This filmmaker from Assam is awakening India’s conscience to the palate of the Northeast

In conversation with a filmmaker who is on the hunt for untold tales, and seems to have an eye for the best frame possible, in absolutely any situation
Hemant Chakma | Pic: Sourced
Hemant Chakma | Pic: Sourced

In 2014, Hemant Chakma watched the American non-verbal documentary Samsara by Ron Fricke. The movie brings to life cultures from around the world, uttering nary a word. “You can pause at any second and that frame could be a wallpaper,” says Hemant. The film urged him down the rabbit hole of fine arts and he ended up graduating in the stream from College of Art, New Delhi, in 2016. A native of Guwahati, Assam, Hemant then worked as an art teacher in Goa and when he moved back home, he took to graffiti and street art, lighting up the streets of Guwahati.

In 2018, however, an opportunity to join as a fellow in an organisation called Greenhouse came calling and Hemant was intrigued. The organisation trains 20 filmmakers to create short films on the environment, the threat it faces and the need to preserve it. “We went to different locations, met with different communities and learnt how they each connect with their forests in a unique way,” Hemant shares.

The movie covers loss of habitat in the Karbi Anglong forest in Assam, and was selected for the Woodpecker International Film Festival in 2019

That tryst led him to create two insightful documentaries on the lives of the people in the Northeast.
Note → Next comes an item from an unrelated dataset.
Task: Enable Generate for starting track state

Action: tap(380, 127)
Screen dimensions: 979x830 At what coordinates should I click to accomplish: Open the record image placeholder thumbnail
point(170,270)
As part of a project for the Tata trust and the ONGC, Hemant travelled to Nagaland’s Mon’s district which was ravaged by an opium crisis — 90 per cent of the population in Pessao village was addicted to the drug, he claims. The movie, titled Combating Opium, is a 9-minute-long commentary on how the drug had infested the lives of the people there. “I was looking for their attire and their emotions, and trying to capture the infrastructure in their village. The portrait of the people and of the place they live in was the lens through which we brought forth the troubles they were facing,” Hemant shares. To overcome the communication gap, they took into confidence one of the members of the community and explained to him that the film will help them get support from the government. And it worked. Alongside a movement from student unions demanding action from the authorities, the film managed to shed light on the issue and today, Hemant says that a majority of the population is free from addiction.

Hemant is currently working as a Cinematographer for plucktv, an organisation that creates short films to throw light on various issues. He has created films for rural women in Uttar Pradesh who sell handmade products, but are unable to reach a large audience

The 30-year-old cinematographer’s next mission was the Karbi Anglong district, which happens to be the largest in Assam. Blessed with thick forests, also known as ‘haabit’ in the local language, the forests are under threat due to human settlements and the inclination towards shifting agriculture. The movie is titled Haabit For Life: Along The Amlong River and it was selected for the Woodpecker International Film Festival in 2019. Hemant says that the recognition was unexpected and he made it with an idea of creating awareness about biodiversity among the people. “I want to talk about different types of tribes in Kerala and Chhattisgarh too. Some of them are not even recognised by the government and I believe that they are the treasures of the country,” he says.